SİVİL TOPLUM VE OSMANLI TÜRK TOPLUMU
Osmanlı devlet ve toplum yapısı gereği merkezde hanedan ve ona bağlı bürokrasi bulunurken çevrede ise reaya(halk) vardır.
Osmanlıda batılı monarşilerle karıştırılarak padişahın güçlerini sınırlandıran bir dinamiğin olmadığı sanılmaktadır. Aksine padişahın iktidarını sınırlayan dinamik vardır çünkü
Osmanlı’da STK ların işlevlerine benzer 3 etken vardır
1-Şer’i hukuk kurallarıdır : Padişah devletin yapısı gereği İslam hukukuna uymak zorundadır.
2-Örfi hukuk : Osmanlı toplumunda ve yönetiminde örf önemli bir yere sahiptir. Öyle ki değişik, bölgelerde farklı örf ve adetler bulunduğundan, her sancak ve bölgede ayrı ayrı yasalar yapılmıştır.
3-Ulema
Bu nedenle, Osmanlı toplumunda batılı anlamda sivil toplum olmamakla birlikte Osmanlığı kendi şartları içinde değerlendirmek gerekir.
Hatta osmanlı’da sivil toplum potansiyeli taşıyan bazı unsurlar da vardır ;
1 – Millet sistemine dayalı bir toplumsal yapı içerisinde farklılıklara özerk bir alan tanımış olması sivil toplum görüntüsü çağrıştırmaktadır.
2-Sivil toplum unsuru olabilme özelliği taşıyan ikinci yapı ise localardır.
3- Dini örgütlenmeler de diğer bir özellik olarak sayılır, dini örgütlenmeler resmi düzeyde ve hak düzeyinde olmak üzere ikili yapılanma içindedir. Resmi yön şeyhülislamın temsil yapılanmadır. Halk kanadında tarikatlar vardır.
Gerçek anlamda STK diyebileceğimiz tarikatlar en güçlü liderleri bile zaman zaman etkileyip yönlendirebildikleri halde sürekli olarak devletin resmi bürokratik örgütlenmesi dışında kalmışlardır.
Tarikatlar, Osmanlıda devlet ile toplum arasında hem tampon görevi hem de iletişimi sağlayan kanallardan biri olmuştur.
4- Vakıflar, dünyada henüz sosyal adalet sosyal refah dengeli gelir dağılımı sosyal güvenlik ve sosyal hizmet gibi kavramlar telaffuz edilmediği dönemlerde İslam toplumlarında özellikle de Osmanlı toplumlarında devletin organizasyon şemasında yer almayan ancak devletin bilgisi dahilinde olmuştur.

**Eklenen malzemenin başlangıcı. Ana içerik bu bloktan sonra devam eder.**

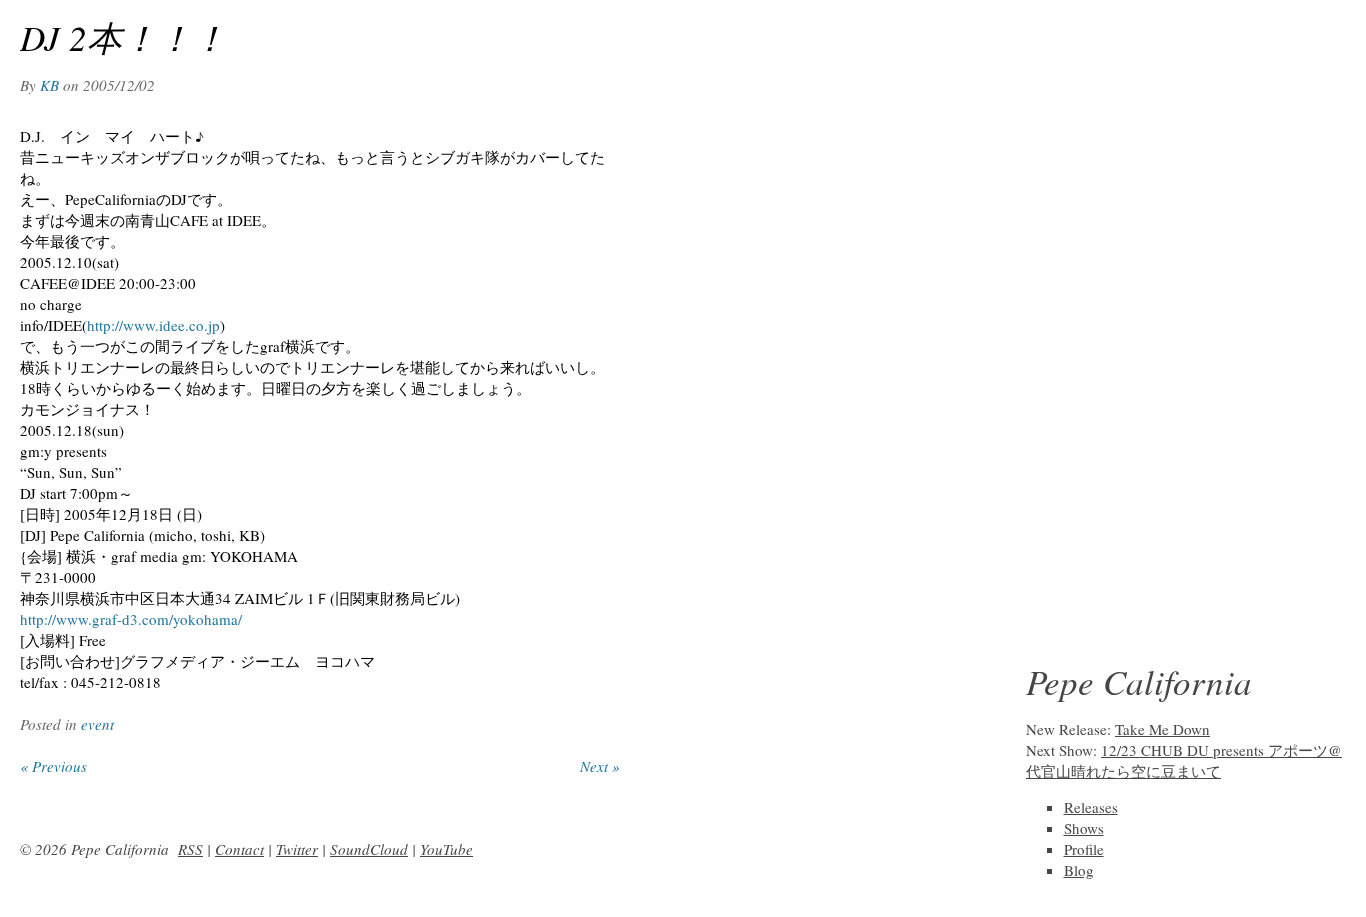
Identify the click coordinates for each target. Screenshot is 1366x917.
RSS (190, 849)
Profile (1084, 849)
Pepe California (1139, 681)
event (97, 724)
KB (49, 85)
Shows (1084, 828)
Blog (1079, 870)
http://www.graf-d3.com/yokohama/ (131, 619)
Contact (239, 849)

KISACASI ; klasik Osmanlı döneminde sivil yapılar sosyal amaçlı örgütlenmelerdir, ilk bakışta ilk sivil toplum kaynağı olabilecek olan bu unsurların bazı istisnai kurumlar ve durumlar hariç devlet ile ilişkilerinde devleti önceleyen bir yaklaşım içinde oldukları da bilinir.